むしろこれから年度替わりの4月までが2016年工事の忙しい追い込み期間に突入する。
巷で言われている役所が余った予算を使い切らないで返上すると、その分来年度予算が減らされる、は現場目線でいえば絶対的事実である。
高度経済成長時代を除けば、
建設土木の単純労働市場が急激に活況を呈するのは、この予算を使い切る時期に限定されるようになり、連動してその他の建設筋肉労働力市場は人手不足状態になる。
高度経済成長時代の末期の1960年代後半から、日本経済は高い経済成長率を維持してきた生産設備の過剰化と需要不足が顕在化するようなり、建設国債 - Wikipedia引用「日本では建設国債は1966年から発行されている。」が発行され、需給の不均衡を補てんする政治経済政策路線が定着し、
● 財 政 法 が根拠 = 建設国債
「一般の『赤字国債』は、後世に残る建設事業ではないため、建設国債で事務経費や人件費に充てることは出来ない。
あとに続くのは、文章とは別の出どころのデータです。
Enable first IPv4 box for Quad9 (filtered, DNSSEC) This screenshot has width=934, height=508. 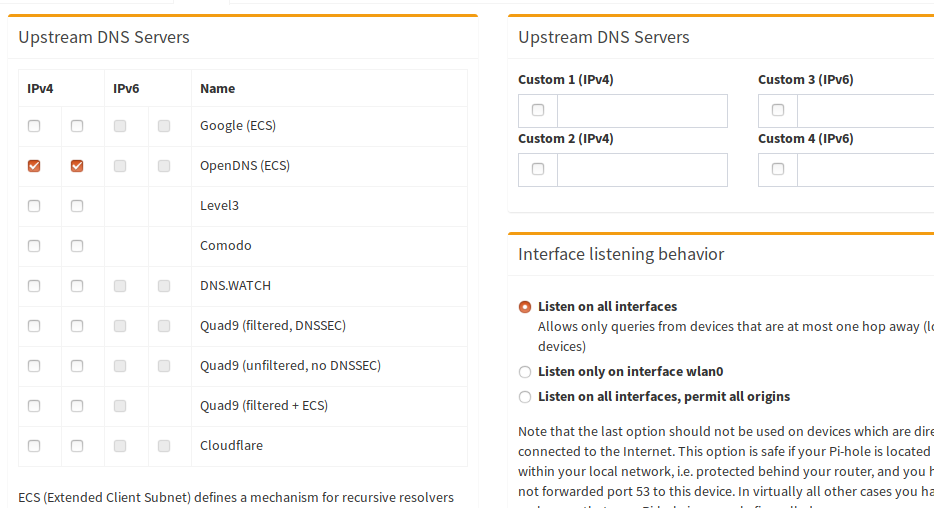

そのため、一般事業用途の国債を発行する為に、『一年限りの公債特例法』を毎年制定することにより
、建設事業に使途を制限されない「赤字国債」を発行している。
そのため、一般事業用途の国債を発行する為に、『一年限りの公債特例法』を毎年制定することにより
、建設事業に使途を制限されない「赤字国債」を発行している。
参考資料2 公共事業 - Wikipedia
記事に関連する重点個所引用。
>日本での公共事業の内訳では道路関連の事業が最も多く、日本で行われる公共事業全体の四分の一を占めている。」
↑
W。水道管取り換え際の2度手間の様な道路工事は各々予算の出所が違うとの予測は当たっているのではないか。
>最初に掘っている業者は舗装工事専門の道路業者。
>本工事終了後、黒いチューインガムを道路に張り付けたままの状態で放置する業者は、菅工事に付帯する業者。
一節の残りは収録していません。